Whenever I think of my mother, I picture a queen-sized bed with her lying in it, a practiced stillness filling the room. For months on end, she colonized that bed like a virus, the first time, when I was child and then again when I was a graduate student. The first time, I was sent to Ghana to wait her out. While there, I was walking through Kejetia market with my aunt when she grabbed my arm and pointed. “Look a crazy person,” she said in Twi. “Do you see? A crazy person.”
I was mortified. My aunt was speaking so loudly, and the man, tall with dust caked into his dreadlocks, was within earshot. “I see. I see,” I answered in a low hiss. The man continued past us, mumbling to himself as he waved his hands about in gestures that only he could understand. My aunt nodded, satisfied, and we kept walking past the hordes of people gathered in that agoraphobia-inducing market until we reached the stall where we would spend the rest of the morning attempting to sell knock-off handbags. In my three months there, we sold only four bags.

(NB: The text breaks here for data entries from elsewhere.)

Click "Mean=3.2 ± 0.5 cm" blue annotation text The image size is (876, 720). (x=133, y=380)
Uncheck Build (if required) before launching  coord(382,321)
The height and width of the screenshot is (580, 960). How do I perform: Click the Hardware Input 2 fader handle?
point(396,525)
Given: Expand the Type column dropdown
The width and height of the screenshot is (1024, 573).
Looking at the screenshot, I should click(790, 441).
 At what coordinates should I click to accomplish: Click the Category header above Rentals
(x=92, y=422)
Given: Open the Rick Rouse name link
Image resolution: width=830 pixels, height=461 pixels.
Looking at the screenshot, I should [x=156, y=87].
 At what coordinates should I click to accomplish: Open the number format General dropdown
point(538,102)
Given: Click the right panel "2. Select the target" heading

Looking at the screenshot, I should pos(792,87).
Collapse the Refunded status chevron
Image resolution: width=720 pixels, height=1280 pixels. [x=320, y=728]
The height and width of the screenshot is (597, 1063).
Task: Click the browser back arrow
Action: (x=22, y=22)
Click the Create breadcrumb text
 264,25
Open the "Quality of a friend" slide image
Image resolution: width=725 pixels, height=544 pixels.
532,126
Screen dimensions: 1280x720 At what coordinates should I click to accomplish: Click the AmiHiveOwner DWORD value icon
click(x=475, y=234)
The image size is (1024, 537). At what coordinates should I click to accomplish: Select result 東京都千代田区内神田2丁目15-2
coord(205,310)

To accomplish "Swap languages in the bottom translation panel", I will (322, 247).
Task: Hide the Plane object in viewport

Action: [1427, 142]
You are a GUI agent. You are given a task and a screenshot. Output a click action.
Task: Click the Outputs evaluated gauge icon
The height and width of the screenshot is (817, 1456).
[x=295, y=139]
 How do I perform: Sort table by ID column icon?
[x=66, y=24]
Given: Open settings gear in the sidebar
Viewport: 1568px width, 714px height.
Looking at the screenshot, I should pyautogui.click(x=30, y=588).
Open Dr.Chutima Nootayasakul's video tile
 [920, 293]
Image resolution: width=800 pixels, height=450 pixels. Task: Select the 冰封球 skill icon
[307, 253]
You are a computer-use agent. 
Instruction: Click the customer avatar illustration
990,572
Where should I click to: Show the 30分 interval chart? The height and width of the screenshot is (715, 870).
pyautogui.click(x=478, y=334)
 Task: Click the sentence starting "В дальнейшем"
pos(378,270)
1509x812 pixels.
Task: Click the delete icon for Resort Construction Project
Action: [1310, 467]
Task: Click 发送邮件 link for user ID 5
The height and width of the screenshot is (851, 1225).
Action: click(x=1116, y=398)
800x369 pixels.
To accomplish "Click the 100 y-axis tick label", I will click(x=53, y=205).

Even now, I don’t completely understand why my aunt singled the man out to me. Maybe she thought there were no crazy people in America, that I had never seen one before. Or maybe she was thinking about my mother, about the real reason I was stuck in Ghana that summer, sweating in a stall with an aunt I hardly knew while my mother healed at home in Alabama. I was eleven, and I could see that my mother wasn’t sick, not in the ways that I was used to. I didn’t understand what my mother needed healing from. I didn’t understand, but I did. And my embarrassment at my aunt’s loud gesture had as much to do with my understanding as it did with the man who had passed us by. My aunt was saying, “That. That is what crazy looks like.” But instead what I heard was my mother’s name. What I saw was my mother’s face, still as lake water, the pastor’s hand resting gently on her forehead, his prayer a light hum that made the room buzz. I’m not sure I know what crazy looks like, but even today when I hear the word I picture a split screen, the dreadlocked man in Kejetia on one side, my mother lying in bed on the other. I think about how no one at all reacted to that man in the market, not in fear or disgust, nothing, save my aunt who wanted me to look. He was, it seemed to me, at perfect peace, even as he gesticulated wildly, even as he mumbled.
But my mother, in her bed, infinitely still, was wild inside.